O meu professor Carlos Teixeira (1910-1982), grande referência no
engrandecimento e valorização da Geologia em Portugal, senhor de uma linguagem
escrita sem intenções ou preocupações de estilo literário, mas impecavelmente
correcta, repudiava liminarmente o vocábulo “falésia” e riscava-o, nos muitos
textos dos seus alunos e colaboradores, entre os quais me contei, que
pacientemente lia e corrigia, ensinando-nos a escrever em bom português.
Também o professor Orlando Ribeiro, geógrafo e humanista de craveira
internacional, senhor de muitos saberes, que expunha numa linguagem falada e
escrita de invulgar correcção e beleza, não raras vezes poética, que marcou a
minha maneira de encarar as ciências da Terra, a um tempo, naturalista e
cultural, rejeitava, igualmente, o termo “falésia”.
Acontece, porém, que na toponímia oficial, a par de designações como
“Arribas do Douro”, no Parque Natural do mesmo nome, no distrito de Bragança, e
“Paisagem Protegida da Arriba Fóssil da Costa de Caparica”, conhecemos as de
“Aldeia da Falésia” e “Praia da Falésia”, no Algarve.

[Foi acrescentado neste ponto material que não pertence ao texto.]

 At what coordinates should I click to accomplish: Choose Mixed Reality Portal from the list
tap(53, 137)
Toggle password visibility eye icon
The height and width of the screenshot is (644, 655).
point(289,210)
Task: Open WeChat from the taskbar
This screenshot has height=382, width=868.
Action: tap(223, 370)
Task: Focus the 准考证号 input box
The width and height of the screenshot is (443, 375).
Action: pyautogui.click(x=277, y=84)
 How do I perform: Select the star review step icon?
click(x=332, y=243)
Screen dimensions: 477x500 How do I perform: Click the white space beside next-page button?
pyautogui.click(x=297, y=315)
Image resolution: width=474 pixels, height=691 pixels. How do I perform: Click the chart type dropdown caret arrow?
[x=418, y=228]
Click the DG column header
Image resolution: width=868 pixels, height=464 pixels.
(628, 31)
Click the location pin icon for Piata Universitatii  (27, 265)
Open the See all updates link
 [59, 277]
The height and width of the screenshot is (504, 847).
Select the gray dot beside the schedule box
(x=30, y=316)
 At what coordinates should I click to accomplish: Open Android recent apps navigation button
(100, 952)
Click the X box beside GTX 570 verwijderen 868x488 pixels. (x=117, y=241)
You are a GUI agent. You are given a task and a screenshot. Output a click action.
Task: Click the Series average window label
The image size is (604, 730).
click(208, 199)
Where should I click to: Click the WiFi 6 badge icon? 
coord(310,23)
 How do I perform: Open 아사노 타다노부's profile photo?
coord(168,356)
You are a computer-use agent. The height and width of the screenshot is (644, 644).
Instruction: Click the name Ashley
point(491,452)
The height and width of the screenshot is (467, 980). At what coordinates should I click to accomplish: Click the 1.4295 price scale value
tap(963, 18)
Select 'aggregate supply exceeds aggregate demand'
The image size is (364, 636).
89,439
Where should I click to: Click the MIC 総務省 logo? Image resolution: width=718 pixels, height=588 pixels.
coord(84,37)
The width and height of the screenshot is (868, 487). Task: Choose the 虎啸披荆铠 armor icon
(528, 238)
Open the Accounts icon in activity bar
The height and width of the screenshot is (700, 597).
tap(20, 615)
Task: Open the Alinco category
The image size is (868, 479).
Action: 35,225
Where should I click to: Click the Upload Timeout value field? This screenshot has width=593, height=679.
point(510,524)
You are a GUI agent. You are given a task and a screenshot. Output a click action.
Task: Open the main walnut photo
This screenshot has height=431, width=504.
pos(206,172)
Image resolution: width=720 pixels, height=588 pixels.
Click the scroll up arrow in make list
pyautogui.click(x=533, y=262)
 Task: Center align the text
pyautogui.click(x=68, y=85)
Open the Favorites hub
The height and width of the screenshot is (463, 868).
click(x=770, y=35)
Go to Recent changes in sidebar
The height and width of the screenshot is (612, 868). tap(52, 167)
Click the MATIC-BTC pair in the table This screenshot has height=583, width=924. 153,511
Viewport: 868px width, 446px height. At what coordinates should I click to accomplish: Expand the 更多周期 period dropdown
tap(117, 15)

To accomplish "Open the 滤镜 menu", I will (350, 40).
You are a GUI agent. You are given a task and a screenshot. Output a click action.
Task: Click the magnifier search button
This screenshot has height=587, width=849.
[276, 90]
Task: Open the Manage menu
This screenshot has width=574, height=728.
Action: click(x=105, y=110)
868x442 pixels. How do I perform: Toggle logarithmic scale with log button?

Uma atitude idêntica destes mestres tinha lugar face aos vocábulos
“barranco” e “ravina”, duas formas de referir os sulcos menos ou mais profundos
escavados pelas enxurradas pluviais nas cabeceiras dos cursos de água. O mesmo
se passando com os termos derivados “abarrancado” ou “ravinado” e
“abarrancamento” ou “ravinamento”.
De origem pré-romana, barranco (ou barroca) é palavra popular autóctone
adoptada no vocabulário geográfico e geológico. À semelhança de falésia, ravina
entrou-nos por aportuguesamento do francês “ravin”, num testemunho da
francofonia que foi tónica no nosso meio académico nos anos que antecederam o
último quartel do século XX.
Neste período áureo da penetração da inteligência gaulesa na nossa vida
cultural e científica, em particular no ensino superior e na investigação
científica, a língua de Molière dominava nos compêndios e manuais de estudo.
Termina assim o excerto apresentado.